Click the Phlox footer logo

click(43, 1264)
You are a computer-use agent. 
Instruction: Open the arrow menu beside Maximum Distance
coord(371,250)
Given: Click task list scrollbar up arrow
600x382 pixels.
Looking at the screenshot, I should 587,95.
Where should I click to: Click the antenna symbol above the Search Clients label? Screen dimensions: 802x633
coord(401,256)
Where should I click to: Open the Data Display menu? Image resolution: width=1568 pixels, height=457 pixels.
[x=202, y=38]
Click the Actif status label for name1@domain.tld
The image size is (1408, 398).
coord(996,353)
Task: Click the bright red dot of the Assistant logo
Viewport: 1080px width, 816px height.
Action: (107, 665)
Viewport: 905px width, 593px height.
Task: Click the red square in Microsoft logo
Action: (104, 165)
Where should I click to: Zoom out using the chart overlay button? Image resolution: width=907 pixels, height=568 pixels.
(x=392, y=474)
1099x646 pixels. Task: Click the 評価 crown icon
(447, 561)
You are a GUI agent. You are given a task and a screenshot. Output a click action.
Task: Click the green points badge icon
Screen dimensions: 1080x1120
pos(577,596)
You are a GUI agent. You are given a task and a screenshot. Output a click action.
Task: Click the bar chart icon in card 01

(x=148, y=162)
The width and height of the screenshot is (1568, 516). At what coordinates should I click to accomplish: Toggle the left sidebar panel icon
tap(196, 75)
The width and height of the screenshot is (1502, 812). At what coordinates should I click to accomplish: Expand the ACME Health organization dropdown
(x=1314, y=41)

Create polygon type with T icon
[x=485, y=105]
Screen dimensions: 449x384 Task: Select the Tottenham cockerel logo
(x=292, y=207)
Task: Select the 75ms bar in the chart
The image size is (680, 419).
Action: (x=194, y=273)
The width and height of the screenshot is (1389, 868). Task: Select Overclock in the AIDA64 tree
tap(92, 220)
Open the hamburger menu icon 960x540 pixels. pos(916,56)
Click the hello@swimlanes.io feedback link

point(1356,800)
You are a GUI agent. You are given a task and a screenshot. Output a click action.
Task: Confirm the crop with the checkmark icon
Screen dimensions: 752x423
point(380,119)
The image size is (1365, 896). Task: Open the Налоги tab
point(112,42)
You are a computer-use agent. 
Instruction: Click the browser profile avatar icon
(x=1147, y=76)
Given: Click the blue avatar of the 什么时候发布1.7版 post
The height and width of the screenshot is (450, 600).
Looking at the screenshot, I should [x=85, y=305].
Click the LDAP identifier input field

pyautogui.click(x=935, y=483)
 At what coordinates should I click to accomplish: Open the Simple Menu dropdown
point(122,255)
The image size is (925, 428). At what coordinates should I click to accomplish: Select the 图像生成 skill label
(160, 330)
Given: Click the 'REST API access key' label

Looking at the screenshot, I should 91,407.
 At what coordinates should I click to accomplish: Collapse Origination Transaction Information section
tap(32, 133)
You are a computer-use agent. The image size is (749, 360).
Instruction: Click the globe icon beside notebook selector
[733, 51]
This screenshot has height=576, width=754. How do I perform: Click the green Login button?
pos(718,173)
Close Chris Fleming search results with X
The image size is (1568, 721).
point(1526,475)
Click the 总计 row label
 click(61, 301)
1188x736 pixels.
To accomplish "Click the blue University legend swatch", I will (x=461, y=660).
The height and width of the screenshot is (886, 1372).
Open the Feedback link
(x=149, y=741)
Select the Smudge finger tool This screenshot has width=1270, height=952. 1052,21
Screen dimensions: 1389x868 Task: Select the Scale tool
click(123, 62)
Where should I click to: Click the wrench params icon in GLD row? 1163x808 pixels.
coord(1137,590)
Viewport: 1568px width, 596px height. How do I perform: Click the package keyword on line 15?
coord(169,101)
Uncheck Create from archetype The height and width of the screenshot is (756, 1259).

What to work on: Return every item above unchanged, line for line.

Complete answer:
Click the Phlox footer logo

click(43, 1264)
You are a computer-use agent. 
Instruction: Open the arrow menu beside Maximum Distance
coord(371,250)
Given: Click task list scrollbar up arrow
600x382 pixels.
Looking at the screenshot, I should 587,95.
Where should I click to: Click the antenna symbol above the Search Clients label? Screen dimensions: 802x633
coord(401,256)
Where should I click to: Open the Data Display menu? Image resolution: width=1568 pixels, height=457 pixels.
[x=202, y=38]
Click the Actif status label for name1@domain.tld
The image size is (1408, 398).
coord(996,353)
Task: Click the bright red dot of the Assistant logo
Viewport: 1080px width, 816px height.
Action: (107, 665)
Viewport: 905px width, 593px height.
Task: Click the red square in Microsoft logo
Action: (104, 165)
Where should I click to: Zoom out using the chart overlay button? Image resolution: width=907 pixels, height=568 pixels.
(x=392, y=474)
1099x646 pixels. Task: Click the 評価 crown icon
(447, 561)
You are a GUI agent. You are given a task and a screenshot. Output a click action.
Task: Click the green points badge icon
Screen dimensions: 1080x1120
pos(577,596)
You are a GUI agent. You are given a task and a screenshot. Output a click action.
Task: Click the bar chart icon in card 01

(x=148, y=162)
The width and height of the screenshot is (1568, 516). At what coordinates should I click to accomplish: Toggle the left sidebar panel icon
tap(196, 75)
The width and height of the screenshot is (1502, 812). At what coordinates should I click to accomplish: Expand the ACME Health organization dropdown
(x=1314, y=41)

Create polygon type with T icon
[x=485, y=105]
Screen dimensions: 449x384 Task: Select the Tottenham cockerel logo
(x=292, y=207)
Task: Select the 75ms bar in the chart
The image size is (680, 419).
Action: (x=194, y=273)
The width and height of the screenshot is (1389, 868). Task: Select Overclock in the AIDA64 tree
tap(92, 220)
Open the hamburger menu icon 960x540 pixels. pos(916,56)
Click the hello@swimlanes.io feedback link

point(1356,800)
You are a GUI agent. You are given a task and a screenshot. Output a click action.
Task: Confirm the crop with the checkmark icon
Screen dimensions: 752x423
point(380,119)
The image size is (1365, 896). Task: Open the Налоги tab
point(112,42)
You are a computer-use agent. 
Instruction: Click the browser profile avatar icon
(x=1147, y=76)
Given: Click the blue avatar of the 什么时候发布1.7版 post
The height and width of the screenshot is (450, 600).
Looking at the screenshot, I should [x=85, y=305].
Click the LDAP identifier input field

pyautogui.click(x=935, y=483)
 At what coordinates should I click to accomplish: Open the Simple Menu dropdown
point(122,255)
The image size is (925, 428). At what coordinates should I click to accomplish: Select the 图像生成 skill label
(160, 330)
Given: Click the 'REST API access key' label

Looking at the screenshot, I should 91,407.
 At what coordinates should I click to accomplish: Collapse Origination Transaction Information section
tap(32, 133)
You are a computer-use agent. The image size is (749, 360).
Instruction: Click the globe icon beside notebook selector
[733, 51]
This screenshot has height=576, width=754. How do I perform: Click the green Login button?
pos(718,173)
Close Chris Fleming search results with X
The image size is (1568, 721).
point(1526,475)
Click the 总计 row label
 click(61, 301)
1188x736 pixels.
To accomplish "Click the blue University legend swatch", I will (x=461, y=660).
The height and width of the screenshot is (886, 1372).
Open the Feedback link
(x=149, y=741)
Select the Smudge finger tool This screenshot has width=1270, height=952. 1052,21
Screen dimensions: 1389x868 Task: Select the Scale tool
click(123, 62)
Where should I click to: Click the wrench params icon in GLD row? 1163x808 pixels.
coord(1137,590)
Viewport: 1568px width, 596px height. How do I perform: Click the package keyword on line 15?
coord(169,101)
Uncheck Create from archetype The height and width of the screenshot is (756, 1259).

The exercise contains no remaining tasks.